Middlebury College Snowbowl (although they did expand the lodge several years ago). It still has the same look & feel.


----------



## machski (Sep 21, 2014)

Barker Pub at Sunday River.  They did renovate a bit last year if I remember but did a good job making feel like it hadn't changed.  Parts of the Sugarloaf base lodge too.  Governor Adams at Loon and Camp3 lodge.


----------



## thetrailboss (Sep 21, 2014)

MidBurke Lodge. Better get there soon....


Sent from my iPhone using AlpineZone


----------



## skiNEwhere (Sep 21, 2014)

Is white cap at Sunday River still painted that ugly shade of 60's-70's era green?

I remember that being one of the more dated lodges


----------



## canobie#1 (Sep 21, 2014)

Black Mountain NH

Wildcat NH

Yawgoo Valley


----------



## jimk (Sep 21, 2014)

Of the one's mentioned, I like Suicide Six, MRG, and Arapahoe Basin for old lodges that are quite well kept and nice, rather than tired.
I hate to say it, but there are more time warp lodges than not:razz:
Did anyone mention Hunter Mtn yet?
Old school Hall of Fame inside the huge Hunter base lodge:


----------



## thetrailboss (Sep 21, 2014)

skiNEwhere said:


> Is white cap at Sunday River still painted that ugly shade of 60's-70's era green?
> 
> I remember that being one of the more dated lodges



Maybe I'm wrong but that is circa 1980's. 


Sent from my iPhone using AlpineZone


----------



## skiNEwhere (Sep 21, 2014)

Yea, that's right. It wasn't built until the late 80's, but IMHO it looks like the color scheme you'd see from that era. Definitely dated.


----------



## thetrailboss (Sep 21, 2014)

skiNEwhere said:


> Yea, that's right. It wasn't built until the late 80's, but IMHO it looks like the color scheme you'd see from that era. Definitely dated.



That paint was probably on sale...




Sent from my iPhone using AlpineZone


----------



## dlague (Sep 21, 2014)

Mid-Burke at least for this year.


.......


----------



## SkiingInABlueDream (Sep 21, 2014)

Are you looking for lodges that are just non-modern, or also in disrepair?  I interpreted "have not seen a new coat of paint <in a long time>" in the OP to mean disrepair.  
Personally I like very old lodges that are well maintained.  The lodges at Mansfield and A-basin are two that stand out to me.


----------



## skiNEwhere (Sep 21, 2014)

skifastr said:


> Personally I like very old lodges that are well maintained.  The lodges at Mansfield and A-basin are two that stand out to me.
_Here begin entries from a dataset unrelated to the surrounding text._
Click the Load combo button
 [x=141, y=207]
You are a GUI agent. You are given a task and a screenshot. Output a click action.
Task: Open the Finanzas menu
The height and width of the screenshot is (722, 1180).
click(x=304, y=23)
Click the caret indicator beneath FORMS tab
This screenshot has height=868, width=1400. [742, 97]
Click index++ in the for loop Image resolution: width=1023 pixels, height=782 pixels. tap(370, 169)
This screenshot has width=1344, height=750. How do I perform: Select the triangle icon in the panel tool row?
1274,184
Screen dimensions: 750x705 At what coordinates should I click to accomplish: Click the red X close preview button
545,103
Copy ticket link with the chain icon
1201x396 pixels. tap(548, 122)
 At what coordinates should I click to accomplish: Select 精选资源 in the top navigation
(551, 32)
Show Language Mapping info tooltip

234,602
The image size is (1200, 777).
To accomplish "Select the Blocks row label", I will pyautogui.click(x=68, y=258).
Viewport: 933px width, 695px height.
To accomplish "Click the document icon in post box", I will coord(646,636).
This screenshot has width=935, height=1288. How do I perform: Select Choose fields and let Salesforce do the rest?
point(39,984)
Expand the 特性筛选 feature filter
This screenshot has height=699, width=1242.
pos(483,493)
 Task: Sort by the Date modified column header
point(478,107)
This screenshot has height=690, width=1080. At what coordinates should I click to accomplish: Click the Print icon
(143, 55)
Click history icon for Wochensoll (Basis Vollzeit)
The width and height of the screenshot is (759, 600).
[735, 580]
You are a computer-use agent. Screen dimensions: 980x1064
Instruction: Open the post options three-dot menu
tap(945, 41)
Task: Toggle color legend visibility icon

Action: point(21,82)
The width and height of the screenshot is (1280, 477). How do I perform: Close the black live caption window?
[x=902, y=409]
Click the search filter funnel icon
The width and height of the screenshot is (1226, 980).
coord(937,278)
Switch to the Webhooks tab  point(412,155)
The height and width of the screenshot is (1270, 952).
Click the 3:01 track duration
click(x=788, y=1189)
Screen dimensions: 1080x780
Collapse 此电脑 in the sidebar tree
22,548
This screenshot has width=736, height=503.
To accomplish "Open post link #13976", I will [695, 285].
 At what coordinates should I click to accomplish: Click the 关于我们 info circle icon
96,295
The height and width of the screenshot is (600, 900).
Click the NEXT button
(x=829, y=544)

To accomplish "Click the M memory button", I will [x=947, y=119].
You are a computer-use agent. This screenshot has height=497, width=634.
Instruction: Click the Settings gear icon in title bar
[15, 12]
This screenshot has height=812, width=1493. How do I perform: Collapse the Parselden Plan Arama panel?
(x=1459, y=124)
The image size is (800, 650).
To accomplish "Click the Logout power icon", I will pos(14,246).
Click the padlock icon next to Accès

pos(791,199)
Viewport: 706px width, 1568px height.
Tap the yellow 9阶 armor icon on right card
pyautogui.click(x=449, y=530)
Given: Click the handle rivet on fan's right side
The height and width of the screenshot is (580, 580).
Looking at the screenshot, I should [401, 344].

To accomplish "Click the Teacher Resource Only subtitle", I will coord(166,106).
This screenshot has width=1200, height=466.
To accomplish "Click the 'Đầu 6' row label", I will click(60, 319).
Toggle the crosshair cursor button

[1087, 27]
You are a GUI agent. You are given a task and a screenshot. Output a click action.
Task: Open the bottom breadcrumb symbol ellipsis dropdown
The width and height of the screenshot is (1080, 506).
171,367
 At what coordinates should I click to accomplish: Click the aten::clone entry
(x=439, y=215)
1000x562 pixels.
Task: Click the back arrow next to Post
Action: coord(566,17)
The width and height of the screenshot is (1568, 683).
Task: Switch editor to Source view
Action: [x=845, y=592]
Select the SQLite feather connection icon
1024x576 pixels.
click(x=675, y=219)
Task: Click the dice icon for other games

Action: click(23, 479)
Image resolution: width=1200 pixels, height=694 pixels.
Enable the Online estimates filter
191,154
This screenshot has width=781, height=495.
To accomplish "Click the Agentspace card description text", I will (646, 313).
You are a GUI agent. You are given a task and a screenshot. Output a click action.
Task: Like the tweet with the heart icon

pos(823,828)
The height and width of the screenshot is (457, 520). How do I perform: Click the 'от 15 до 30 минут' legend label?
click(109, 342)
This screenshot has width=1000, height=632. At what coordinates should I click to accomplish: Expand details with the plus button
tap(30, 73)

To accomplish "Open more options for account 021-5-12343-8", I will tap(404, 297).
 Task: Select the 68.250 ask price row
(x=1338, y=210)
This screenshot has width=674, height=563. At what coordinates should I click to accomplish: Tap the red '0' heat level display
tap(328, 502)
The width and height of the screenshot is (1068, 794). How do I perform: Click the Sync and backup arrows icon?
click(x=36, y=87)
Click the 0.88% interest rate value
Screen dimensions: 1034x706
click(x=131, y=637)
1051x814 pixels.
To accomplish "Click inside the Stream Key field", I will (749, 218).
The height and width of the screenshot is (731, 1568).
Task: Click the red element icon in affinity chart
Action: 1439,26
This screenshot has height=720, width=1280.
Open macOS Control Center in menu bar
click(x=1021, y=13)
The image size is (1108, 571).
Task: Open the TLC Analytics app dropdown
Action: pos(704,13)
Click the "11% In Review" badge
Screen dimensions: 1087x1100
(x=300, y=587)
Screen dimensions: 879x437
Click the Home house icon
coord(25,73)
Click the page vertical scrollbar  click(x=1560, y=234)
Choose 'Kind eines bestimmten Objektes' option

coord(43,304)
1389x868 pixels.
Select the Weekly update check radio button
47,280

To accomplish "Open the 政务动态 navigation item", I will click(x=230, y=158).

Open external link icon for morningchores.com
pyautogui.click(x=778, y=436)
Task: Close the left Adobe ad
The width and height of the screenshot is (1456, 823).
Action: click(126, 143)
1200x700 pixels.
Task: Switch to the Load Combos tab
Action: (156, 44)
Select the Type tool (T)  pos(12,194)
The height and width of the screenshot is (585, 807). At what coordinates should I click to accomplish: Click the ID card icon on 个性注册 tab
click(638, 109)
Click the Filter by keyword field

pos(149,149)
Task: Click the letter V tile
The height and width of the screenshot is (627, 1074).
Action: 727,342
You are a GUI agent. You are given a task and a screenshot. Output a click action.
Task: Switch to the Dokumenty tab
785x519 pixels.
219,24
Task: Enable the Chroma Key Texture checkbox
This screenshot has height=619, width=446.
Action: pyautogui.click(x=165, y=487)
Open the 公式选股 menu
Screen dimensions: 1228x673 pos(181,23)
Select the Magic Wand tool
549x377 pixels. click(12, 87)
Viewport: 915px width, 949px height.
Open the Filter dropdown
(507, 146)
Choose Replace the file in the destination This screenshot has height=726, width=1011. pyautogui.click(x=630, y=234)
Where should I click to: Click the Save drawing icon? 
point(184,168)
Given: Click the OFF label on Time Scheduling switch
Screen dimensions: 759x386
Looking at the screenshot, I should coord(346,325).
A-Basin just redid their lodge this year. Well at least the 6th Alley Bar, which for most of their clients is the only part that matters


----------



## dlague (Sep 21, 2014)

dlague said:


> Mid-Burke at least for this year.
> 
> 
> .......



Forgot about Black Mountain in NH


.......


----------



## tree_skier (Sep 21, 2014)

Sundance at Snow
Willard


----------



## BenedictGomez (Sep 21, 2014)

I've never researched when Plattekill was built, but that place teleports you back to the 1950s or 1960s (I'm assuming or course, given I wasnt born).  It's not just the lodge, it's the fact that you practically park on top of the ski lifts.


----------



## SkiingInABlueDream (Sep 21, 2014)

skiNEwhere said:


> A-Basin just redid their lodge this year. Well at least the 6th Alley Bar, which for most of their clients is the only part that matters



Totally forgot about that, and I was even there in April. The new bar is nice but I miss the big ass old round tables and lounge chairs.


----------



## machski (Sep 21, 2014)

skiNEwhere said:


> Yea, that's right. It wasn't built until the late 80's, but IMHO it looks like the color scheme you'd see from that era. Definitely dated.



It was repainted 2 years ago or so.  Looks better now but still a bit of a lost base lodge.


----------



## andrec10 (Sep 21, 2014)

jimk said:


> Of the one's mentioned, I like Suicide Six, MRG, and Arapahoe Basin for old lodges that are quite well kept and nice, rather than tired.
> I hate to say it, but there are more time warp lodges than not:razz:
> Did anyone mention Hunter Mtn yet?
> Old school Hall of Fame inside the huge Hunter base lodge:



Bathrooms are still from the 60's! Yet to be updated except for the hand dryers...


----------



## buellski (Sep 21, 2014)

Whaleback


----------



## Brad J (Sep 21, 2014)

Gunstock, Older lodge at Cannon, Old lodge at Wildcat next to old Gondola


----------



## thetrailboss (Sep 21, 2014)

Brad J said:


> Gunstock, Older lodge at Cannon, Old lodge at Wildcat next to old Gondola



Gunstock is the real deal. Love the stone. I never liked the Cannon lodge on Peabody side. I know it's changed a lot for the better. 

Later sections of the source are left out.